If you look at the lenvatinib/everolimus data, you can see that they have very impressive numbers when it comes down to PFS, response rates, and OS. It is important to consider that these therapies, first of all, are a little toxic. When using TKIs as a second-line therapy, one may even need to do a dose adjustment. With that, one has to anticipate some toxicities with therapy. However, these agents are very tolerable and the dose adjustments are very effective.
The lenvatinib/everolimus clinical trial was a 3-arm study comparing the combination versus lenvatinib monotherapy, versus everolimus monotherapy. However, the lenvatinib monotherapy arm was eliminated because the FDA felt that doing so would prevent the physicians from being confused about the indication for label purposes. The FDA wanted the most efficacious version to reach the patients and eliminate the confusion.
I would still utilize the combination where I would use lenvatinib. These agents are very safe to be used in combination, but I would expect, again, that the patient has not had a prior mTOR agent because this is really for patients who previously received a TKI. Lenvatinib by itself does offer a benefit, but the data show that the combination is significantly better when it comes to all parameters.
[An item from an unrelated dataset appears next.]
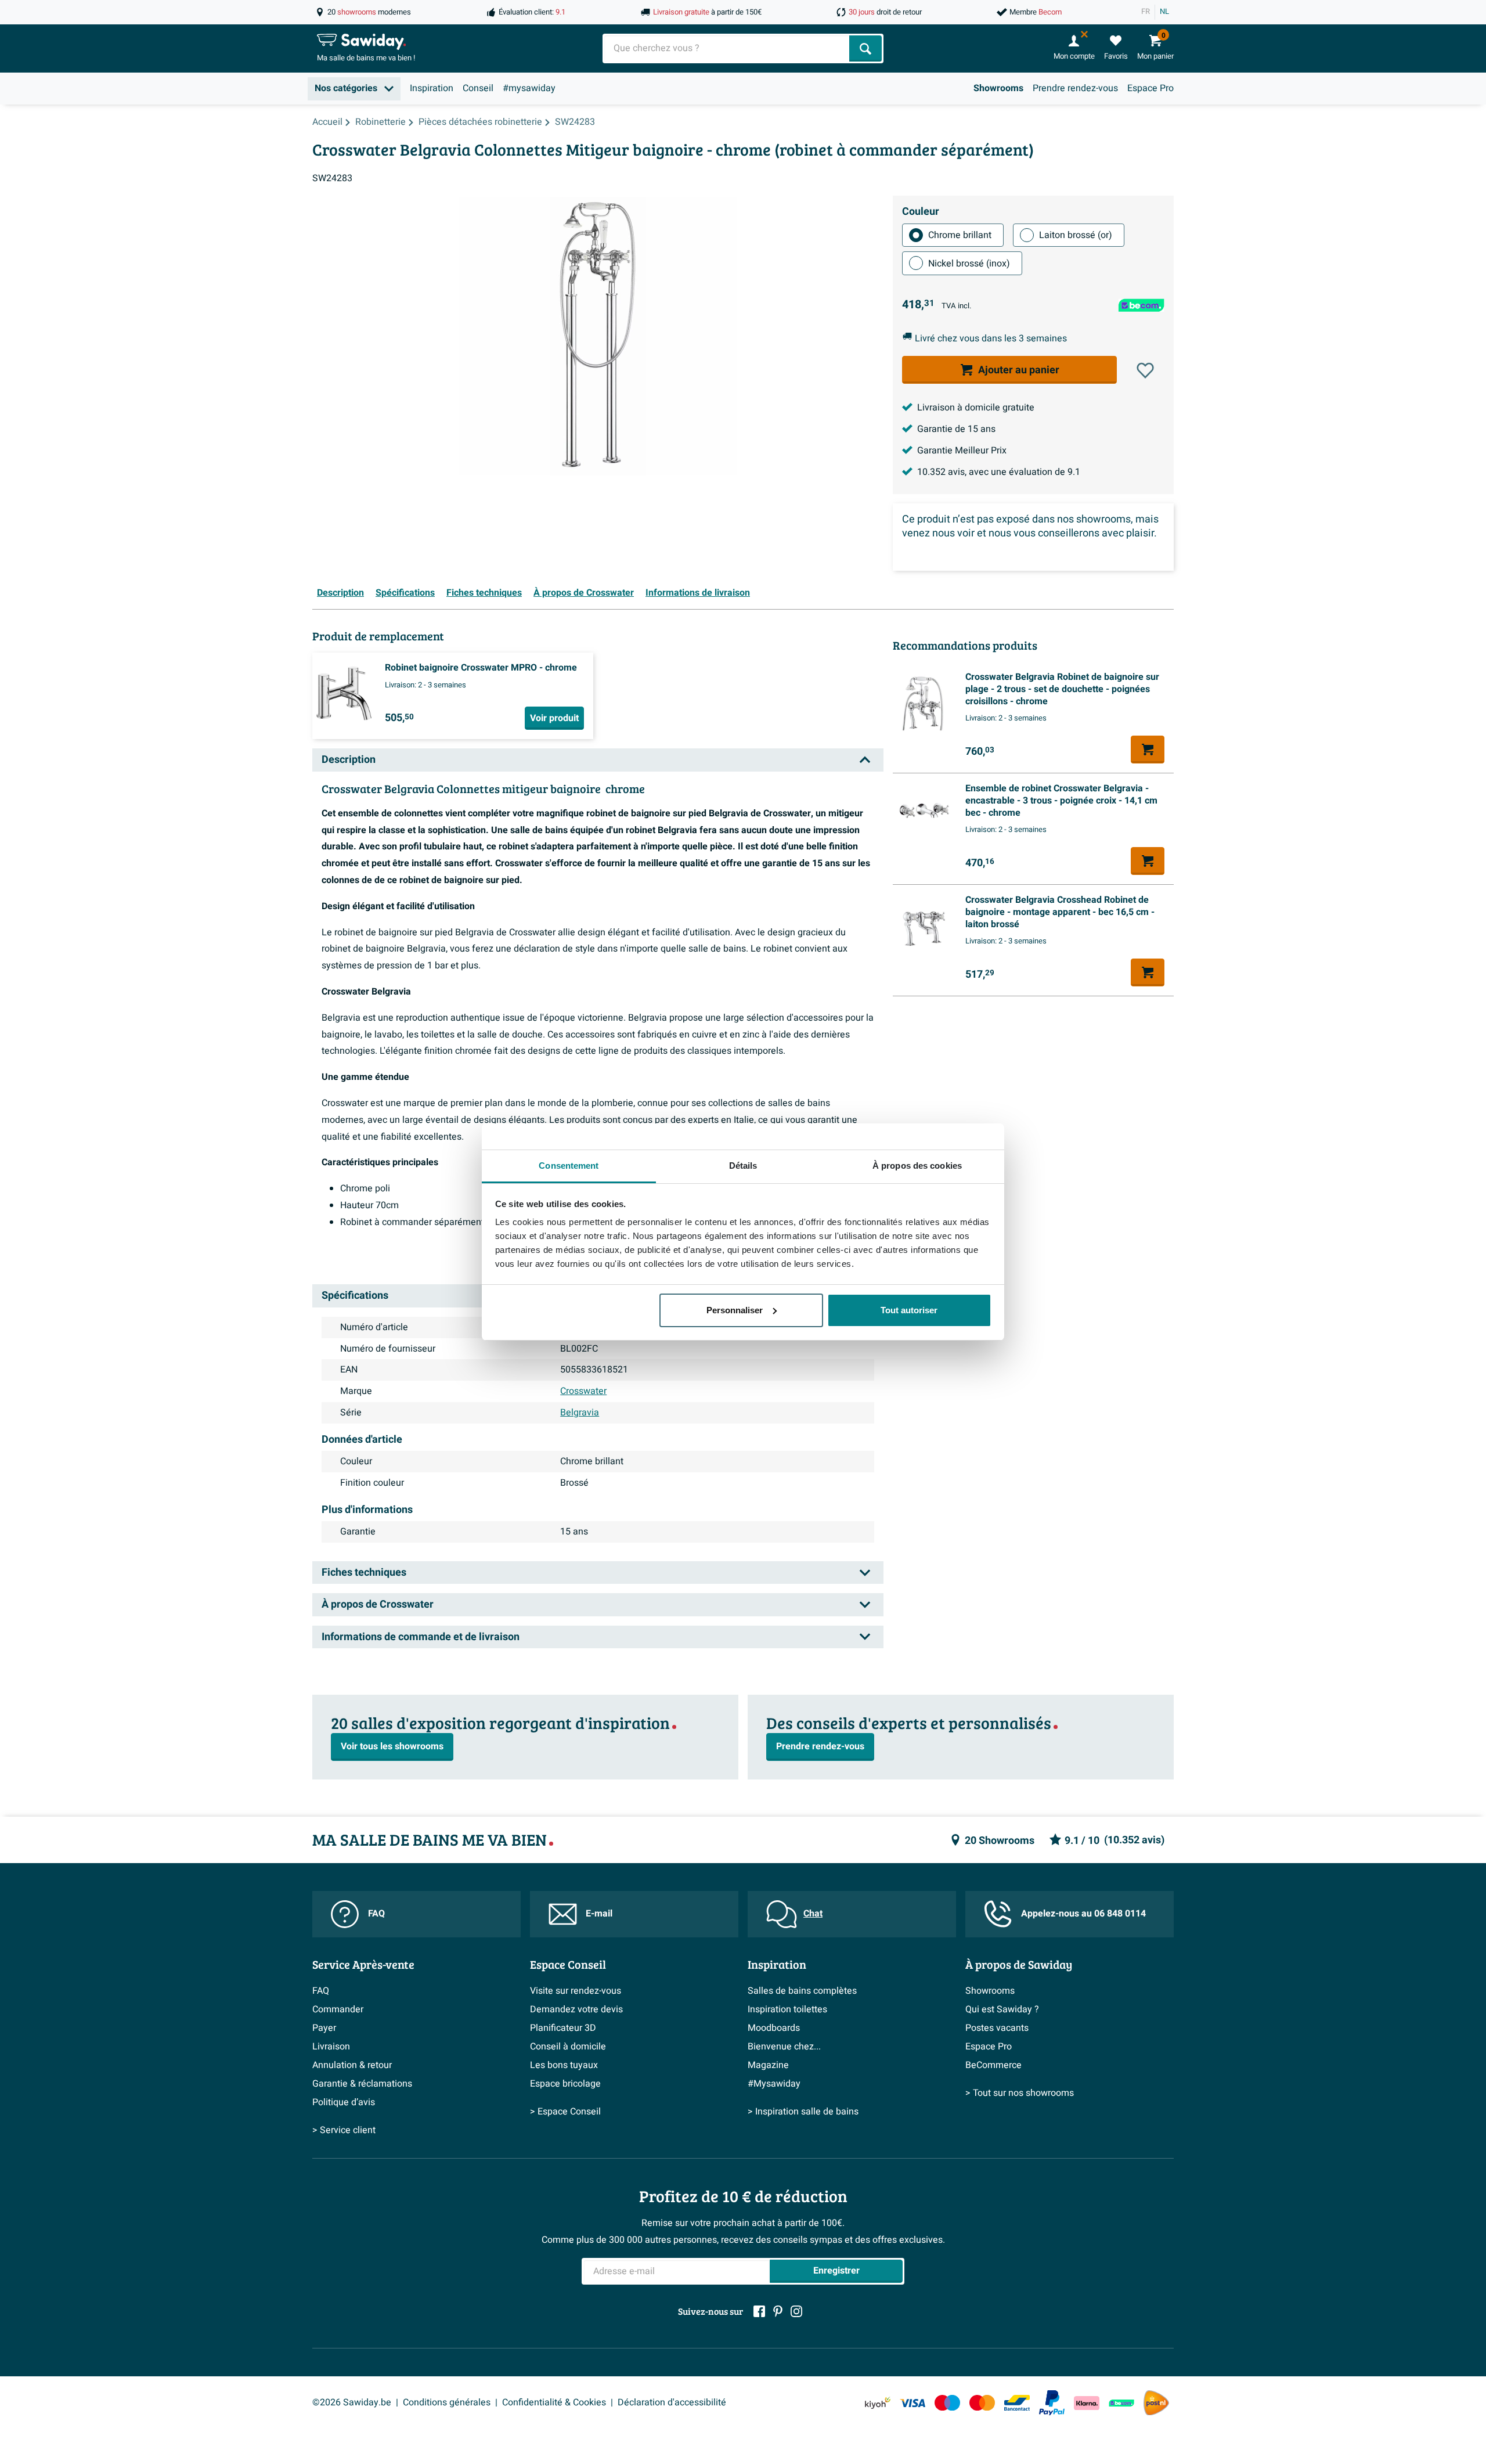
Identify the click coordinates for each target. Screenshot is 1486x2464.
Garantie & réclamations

Overall, the patient I would consider for this combination would be the one who had a good performance status, large tumor burden, and more symptomatic disease that yields a very high response rate and a prolonged PFS. In those patients, the combination would be beneficial as compared to using a single-agent TKI or immunotherapy.
Do you see any of these new agents moving into frontline?
Several of the drugs that have been approved for second-line therapy are now trying to move into first-line therapy. Cabozantinib has moved forward now; there was a paper discussed at the 2016 ESMO Congress looking at its activity in first-line therapy. There is also as a phase III study comparing lenvatinib/everolimus versus sunitinib versus lenvatinib/pembrolizumab (Keytruda) in first-line RCC.